生醤油と密閉ボトル開発が市場を活性化 キッコーマン「いつでも新鮮」シリーズ

2014.06.11


キッコーマン「いつでも新鮮」シリーズ【拡大】

 2010(平成22)年9月、キッコーマン食品が発売した「いつでも新鮮」シリーズが大ヒットしている。11年度11億円、13年度45億円、今年度の目標は55億円。「10億円売ればヒットという調味料の世界で特大ホームラン」(コーポレートコミュニケーション部、伊東宏さん)だ。

 醤油は価格競争の激しいコモディティ(汎用品)化した商品。さらに家庭で料理する機会の減少、さまざまな料理に使える麺つゆ、専用調味料の登場など、環境の変化から、出荷量は、1973(昭和48)年の約129万キロリットルをピークに、13(平成25)年約80万キロリットルと減少傾向にある。

 「いつでも新鮮」シリーズの開発は、その危機感から始まった。候補に挙がったのは、加熱して微生物の働きを止める“火入れ”前の搾りたての生(なま)醤油だ。

 火入れをすると色が濃くなり、香りが強くなる。それに対し生醤油は色鮮やかでライトな味わい。「付加価値の求められる現代の嗜好に合った醤油を提供することで、コモディティ市場から抜けることができる」(同)と考えたのである。

 しかし、醤油は空気に触れると酸化が進み、色が濃くなり、風味が劣化する。従来の容器ではせっかくの特徴を維持することができない。そこで、10年以上にわたり開発を続けていた密封容器を採用した。注ぎ口に逆止弁がついており外から空気が入らない構造だ。

 これにより、醤油が空気に触れず、開封後、常温のまま保存しても90日間鮮度を保つことができるようになった。

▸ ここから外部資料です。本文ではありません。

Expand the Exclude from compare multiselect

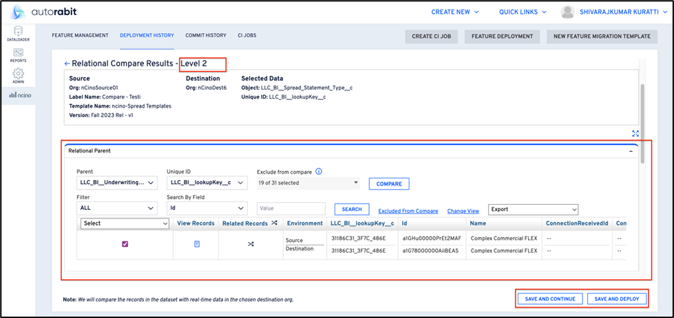pos(308,183)
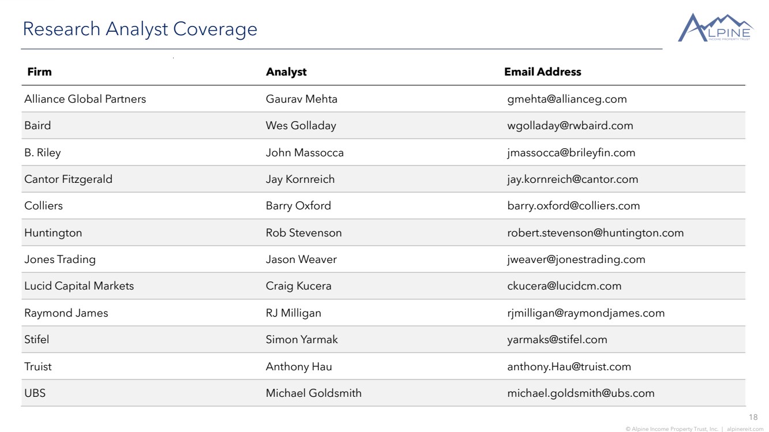This screenshot has width=769, height=432.
Task: Click the anthony.Hau@truist.com email address
Action: (x=569, y=367)
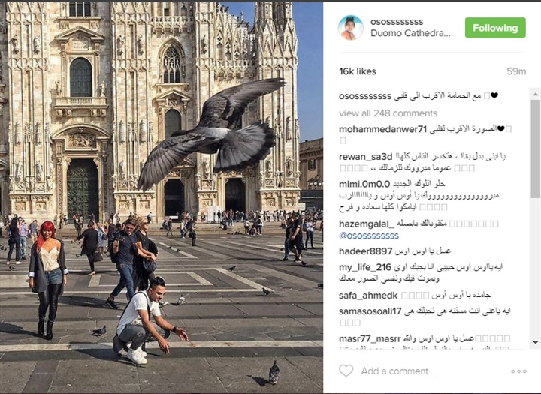Toggle the green Following button
This screenshot has width=541, height=394.
495,28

 醤油は、蒸した大豆と炒った小麦に麹菌を加えて「醤油麹」をつくり、これに食塩水を加えた「もろみ」を約半年間、発酵・熟成させる。「もろみ」を搾ったものが生醤油で、火入れをすれば完成だ。「いつでも新鮮」シリーズは、火入れの代わりに微生物を特殊なフィルターを使い取り除いている。

 10(平成22)年、パウチの容器で発売。画期的な商品と反響も大きかった。しかし、パウチは両手を使わなければならず不便、量が少なくなると平らになり倒れやすい、などの欠点があった。すぐに容器の見直しが行われ、パウチを中に入れた二重構造のボトルが開発される。

 これまでキッコーマンの卓上醤油といえば、61(昭和36)年に発売された赤いキャップのガラス瓶が定番。だが、新しい醤油には「現代の食卓に合った“おしゃれ”なデザインが必要」(同)とデザインにもこだわった。

 一度に出る量も軽く押せば一滴ずつ、長く強く押せばまとまった量のしょうゆが出るようにと工夫が加えられた。12(平成24)年には調理にも使いやすい450ミリリットルボトルも発売し、現在は大小合わせ9商品を展開している。

 生醤油と、それを新鮮な状態に保つ容器の徹底的な工夫。これにまず小売店が「安売りしなくても売れる商品」と飛びついた。1本の醤油の特売価格が約200円とすると、「いつでも新鮮」シリーズは200ミリリットルで約200円。価値にして5倍だ。コモディティ化した醤油市場を一変させる新たな醤油が求められていたのだ。